A RECENT inquiry by the Australian Securities and Investments Commission has found that at least 5,000 Australians have ‘old style’ or ‘legacy’ superannuation accounts that might be subject to significant exit fees if they try to move their money out of these funds.
Many of these products were bought from life insurance companies in the 1980s and 1990s before the introduction of compulsory superannuation in 1993 and are not now open to new members.
Under the contracts governing a lot of these products, the exit fee doesn’t expire until the account holder reaches retirement age or achieves a target account balance. While this is consistent with the original terms of those contracts, ASIC sees it as an important matter for consideration.
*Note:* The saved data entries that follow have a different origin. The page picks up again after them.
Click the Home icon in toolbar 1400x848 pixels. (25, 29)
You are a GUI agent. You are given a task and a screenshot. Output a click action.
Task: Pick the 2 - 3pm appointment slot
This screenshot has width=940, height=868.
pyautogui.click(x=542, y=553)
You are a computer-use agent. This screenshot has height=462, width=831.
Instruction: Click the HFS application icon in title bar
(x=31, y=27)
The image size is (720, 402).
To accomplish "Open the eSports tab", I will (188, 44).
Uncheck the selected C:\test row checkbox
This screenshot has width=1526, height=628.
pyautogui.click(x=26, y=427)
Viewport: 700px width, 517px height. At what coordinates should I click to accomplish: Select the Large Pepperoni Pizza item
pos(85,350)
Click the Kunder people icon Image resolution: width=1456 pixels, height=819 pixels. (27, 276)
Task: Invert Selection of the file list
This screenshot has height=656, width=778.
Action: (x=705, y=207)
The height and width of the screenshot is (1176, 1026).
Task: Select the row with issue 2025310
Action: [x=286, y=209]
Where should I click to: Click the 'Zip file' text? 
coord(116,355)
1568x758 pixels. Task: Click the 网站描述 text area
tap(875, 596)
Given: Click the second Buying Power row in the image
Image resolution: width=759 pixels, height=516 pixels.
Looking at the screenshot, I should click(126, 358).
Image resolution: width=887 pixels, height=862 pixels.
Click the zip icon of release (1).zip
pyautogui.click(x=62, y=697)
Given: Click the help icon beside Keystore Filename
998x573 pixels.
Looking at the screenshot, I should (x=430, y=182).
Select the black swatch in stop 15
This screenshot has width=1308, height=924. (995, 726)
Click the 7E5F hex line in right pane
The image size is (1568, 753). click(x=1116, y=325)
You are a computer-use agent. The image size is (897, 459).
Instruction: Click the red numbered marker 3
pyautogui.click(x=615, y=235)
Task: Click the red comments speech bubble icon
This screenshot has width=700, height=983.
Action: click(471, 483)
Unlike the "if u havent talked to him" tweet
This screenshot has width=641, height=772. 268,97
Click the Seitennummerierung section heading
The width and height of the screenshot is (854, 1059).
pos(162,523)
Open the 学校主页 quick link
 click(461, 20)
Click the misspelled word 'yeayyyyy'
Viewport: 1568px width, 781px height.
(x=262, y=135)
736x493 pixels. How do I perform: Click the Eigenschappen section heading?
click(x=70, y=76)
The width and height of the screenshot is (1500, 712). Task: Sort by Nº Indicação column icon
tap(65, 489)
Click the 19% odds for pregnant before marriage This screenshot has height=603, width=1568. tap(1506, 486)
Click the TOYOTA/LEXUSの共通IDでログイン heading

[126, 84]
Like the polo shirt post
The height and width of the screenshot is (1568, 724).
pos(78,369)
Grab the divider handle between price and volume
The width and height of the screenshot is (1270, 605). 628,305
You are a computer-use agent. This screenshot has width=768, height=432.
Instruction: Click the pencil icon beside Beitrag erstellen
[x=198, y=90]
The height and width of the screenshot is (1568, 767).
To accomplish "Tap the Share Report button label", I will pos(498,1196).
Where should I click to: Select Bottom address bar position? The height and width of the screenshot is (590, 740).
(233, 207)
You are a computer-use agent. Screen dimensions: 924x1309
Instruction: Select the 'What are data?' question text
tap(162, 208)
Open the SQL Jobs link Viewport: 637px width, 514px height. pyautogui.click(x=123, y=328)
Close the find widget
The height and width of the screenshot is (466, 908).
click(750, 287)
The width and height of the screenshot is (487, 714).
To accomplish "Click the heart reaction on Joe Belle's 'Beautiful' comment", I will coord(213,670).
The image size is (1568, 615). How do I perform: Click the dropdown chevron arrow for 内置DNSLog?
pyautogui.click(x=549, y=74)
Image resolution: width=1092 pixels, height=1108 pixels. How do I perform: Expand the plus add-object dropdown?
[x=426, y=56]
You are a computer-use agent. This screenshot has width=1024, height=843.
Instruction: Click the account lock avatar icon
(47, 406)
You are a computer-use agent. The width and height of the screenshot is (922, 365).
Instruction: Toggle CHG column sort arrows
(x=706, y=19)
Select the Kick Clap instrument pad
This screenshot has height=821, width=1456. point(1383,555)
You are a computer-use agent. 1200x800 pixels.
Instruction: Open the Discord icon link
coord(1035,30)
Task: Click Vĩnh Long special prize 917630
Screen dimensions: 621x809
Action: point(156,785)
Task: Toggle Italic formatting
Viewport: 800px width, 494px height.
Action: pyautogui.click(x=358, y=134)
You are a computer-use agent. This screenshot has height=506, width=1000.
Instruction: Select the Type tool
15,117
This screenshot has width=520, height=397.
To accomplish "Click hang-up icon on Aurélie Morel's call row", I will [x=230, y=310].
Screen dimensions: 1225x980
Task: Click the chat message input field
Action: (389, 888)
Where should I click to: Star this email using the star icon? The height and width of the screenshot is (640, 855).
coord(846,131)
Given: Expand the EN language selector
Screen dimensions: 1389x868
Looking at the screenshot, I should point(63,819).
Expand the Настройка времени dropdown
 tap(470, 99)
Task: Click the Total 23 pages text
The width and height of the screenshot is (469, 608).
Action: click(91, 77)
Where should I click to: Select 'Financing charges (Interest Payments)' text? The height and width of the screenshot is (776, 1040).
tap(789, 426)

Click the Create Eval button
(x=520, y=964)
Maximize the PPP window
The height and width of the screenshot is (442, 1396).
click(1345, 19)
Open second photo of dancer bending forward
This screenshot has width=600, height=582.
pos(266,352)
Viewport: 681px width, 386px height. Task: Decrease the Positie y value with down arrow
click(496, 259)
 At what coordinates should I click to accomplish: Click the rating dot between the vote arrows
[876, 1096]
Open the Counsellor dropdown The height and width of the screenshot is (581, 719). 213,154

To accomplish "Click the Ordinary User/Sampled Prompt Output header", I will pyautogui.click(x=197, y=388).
ASIC recommends that people whose superannuation accounts might be affected by these exit fees should check with their fund before making any decision to stop, renew or top-up contributions, or to withdraw money.
The legacy funds that ASIC spoke to advised that the long-expiry exit fees were largely designed to recover money that was paid out by the product providers in commissions to agents and advisers who sold the products.
The money is recovered, either through exit fees or, if the member stays in the product, through ongoing fees.
These funds generally won’t waive exit fees on request. However, some funds have told ASIC that they offer solutions that can reduce the impact of exit fees on members’ superannuation balances, including:
• migrating their legacy product into newer style superannuation products with short-expiry fees and other features;
• allowing members to withdraw some of their money without incurring an exit fee if they leave some money in the fund until expiry and
• encouraging members to keep contributing by providing new features or other incentives.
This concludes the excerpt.